14.4 Miroir démentifiant : l’anté-miroir ?

En travaillant sur la distance, sur le miroir et sur la peinture de son paysage intérieur, nous travaillons sur l’ombre du corps c’est-à-dire sur une projection de ce corps en dessinant les contours au préalable. Cette ombre est constituée de mémoires et d’affects et forme l’image de ce corps. Cette ombre véhicule l’identité de soi, l’image du corps aussi bien dans le groupe peinture que dans le groupe corps et esthétique pour reprendre sous la forme d’empreintes permettant une expérience de va et vient entre une activité centrée sur le tactile et un autre temps centré sur l’image d’ombre (cf. chapitre 9).

L’hypothèse de travail d’une démence de défense que l’on rencontre à nouveau dans les situations de fin de vie, d’accompagnement d’un travail psychique en référence à la notion d’objet clé (De M’Uzan, 1976), est une façon de montrer ce qui n’a pu être nommé de l’histoire intersubjective. Les différents rapports aux miroirs correspondent à ces interactions comportementales et aussi fantasmatiques et se construisent à la manière d’un échafaudage. La théorisation de l’étayage par la mère, par le groupe donne également un rôle privilégié aux anticipations et à sa capacité de pare-excitation. Il y a là un lien avec la théorisation des contenants de pensée.
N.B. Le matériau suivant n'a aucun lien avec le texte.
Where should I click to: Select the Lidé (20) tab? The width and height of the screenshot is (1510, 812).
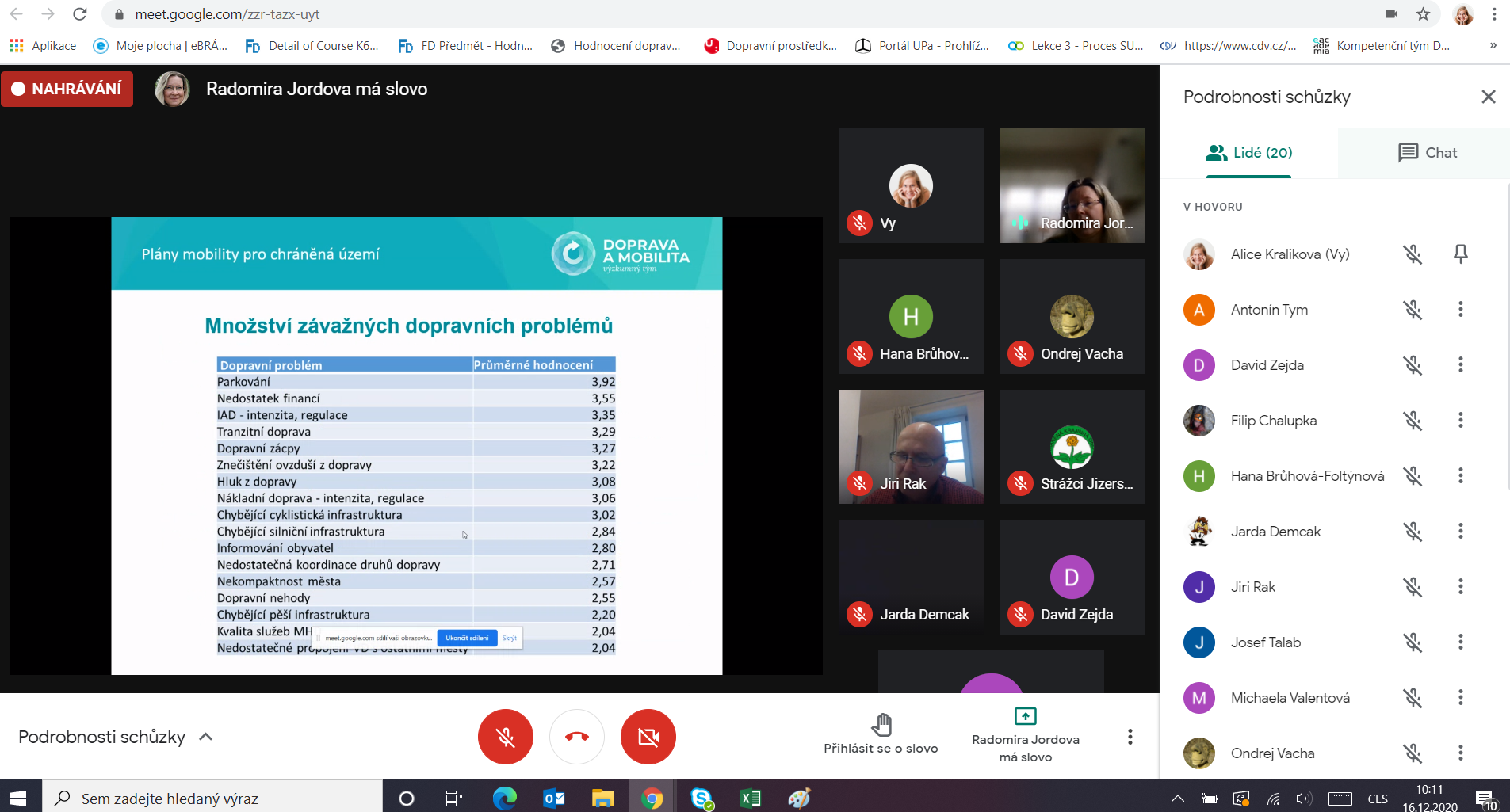point(1249,153)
L’Anté-miroir serait-il l’équivalent (en terme d’image du corps) de la «pensée post-figurative» développée par G. Le Gouès et M. Perruchon, par rapport à la perte de la représentation ? S’agit-il d’une image du corps perdue/retrouvée qui revient grâce au travail de réintégration de l’image de soi dans le moi ? Est-ce une manière d’essayer de s’adapter à la réalité actuelle des trous de la pensée ?
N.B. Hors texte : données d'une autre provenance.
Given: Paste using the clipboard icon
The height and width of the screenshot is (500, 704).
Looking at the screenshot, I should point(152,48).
L’anté-miroir nous évoque encore la tentative de renouer avec le support de la mémoire affective familiale et se présente-t-il comme l’étape nécessaire à la mise en forme des données sur soi ?

Nous pouvons nous figurer ce premier miroir comme le temps de passage de la fonction copie, imitation/perception à la représentation de soi-même qui définit un rôle et une place. Le parcours des groupes permet de travailler sur le modèle de la copie, de la trace perceptive et de le représenter grâce au plaisir échangé dans la rencontre. Le travail du groupe relance la question identitaire car le sujet peut se créer dans ses relations intersubjectives et par l’expérimentation grâce aux médiations. La fonction réflexive des différents miroirs proposés dans les groupes permet de se remettre en scène soi-même en présence des autres. L’autre me montre ce que je peux ou ne peux pas voir de moi grâce à des indices perceptifs.

Le groupe offre un cadre au travail du miroir avec les sujets déments. Il permet de redonner un contenu à l’enveloppe corporelle puis psychique. Il permet de sortir de l’ombre (n’être que l’ombre de soi-même) à l’image d’un patient qui me disait : «je m’appelle personne» et qui a pu se regarder à nouveau dans le miroir en compagnie d’un autre.